Sì, e questo è un punto fondamentale. I disastri non colpiscono in modo neutro, ma rivelano – e spesso aggravano – disuguaglianze già esistenti. La vulnerabilità è prodotta socialmente: dipende da fattori come classe, genere, etnia, disabilità, età, status migratorio. L’idea del disastro come «livellatore sociale» è stata ampiamente smentita. Studi empirici, come quelli sull’uragano Katrina, hanno mostrato come le popolazioni afroamericane povere di New Orleans siano state le più colpite, non solo dall’evento in sé, ma dall’assenza di protezione istituzionale e dalla violenza della ricostruzione.
C’è chi si arricchisce con i disastri?
I disastri non sono solo tragedie: per alcuni rappresentano vere e proprie opportunità. È ciò che Naomi Klein ha definito disaster capitalism: l’utilizzo strategico delle crisi per imporre privatizzazioni, riforme neoliberali, espropriazioni. Dopo l’uragano Katrina, ad esempio, il sistema scolastico pubblico di New Orleans è stato smantellato e sostituito da scuole private, mentre imprese e fondi speculativi hanno guadagnato dalla ricostruzione. Lo stesso è avvenuto in Sri Lanka dopo lo tsunami del 2004, con lo sfratto delle comunità costiere per favorire il turismo di lusso. I processi di ricostruzione possono essere governati per rafforzare interessi preesistenti, rafforzando chi ha già potere e capitale. Il disastro diventa così un dispositivo di accumulazione, che seleziona chi perde e chi vince.
Una parte del suo libro è dedicata alla pandemia Covid-19. Come società abbiamo cercato di rimuovere quel che è accaduto. Ma c’è chi ne paga ancora le conseguenze. Quali sono le sue valutazioni?
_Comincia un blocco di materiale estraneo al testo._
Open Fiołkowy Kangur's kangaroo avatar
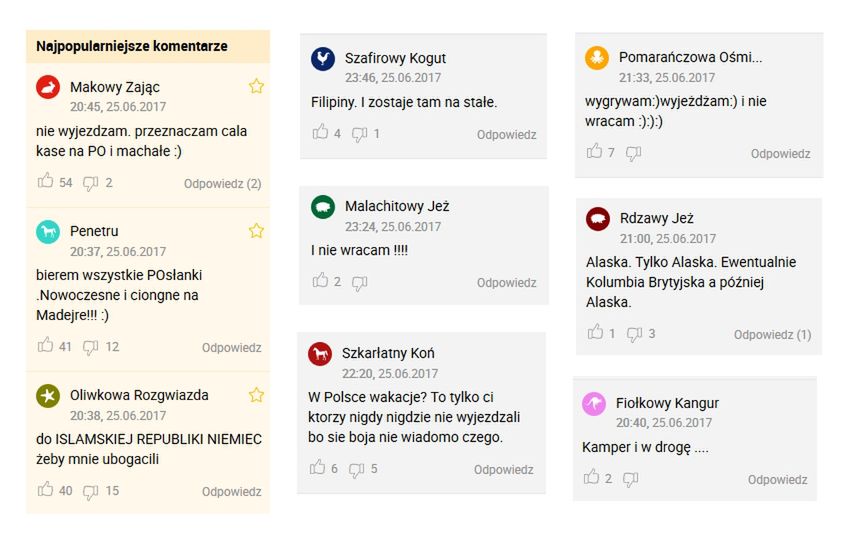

La pandemia è stata molto più di un’emergenza sanitaria: è stata una crisi sistemica, una «sindemia», secondo l’approccio di Merrill Singer, in cui fattori biologici, ambientali e sociali si sono intrecciati. Ha colpito in modo diseguale, aggravando condizioni preesistenti: la precarietà lavorativa, le disuguaglianze territoriali, l’indebolimento dei servizi pubblici. Non è stata «la stessa pandemia per tutti»: anziani, migranti, donne, persone con disabilità e lavoratori essenziali hanno pagato un prezzo altissimo. Eppure, passato il momento più acuto, si è preferita una narrazione della ripartenza che ha rapidamente rimosso il vissuto di sofferenza e abbandono. Questa rimozione non è solo culturale, ma politica: ha impedito un’elaborazione collettiva, un ripensamento delle priorità, una ricostruzione del senso di responsabilità pubblica. Al contrario, sarebbe stato necessario costruire una memoria sociale, archivi dell’esperienza, interrogare la governance dell’emergenza e ripensare radicalmente le nostre priorità collettive.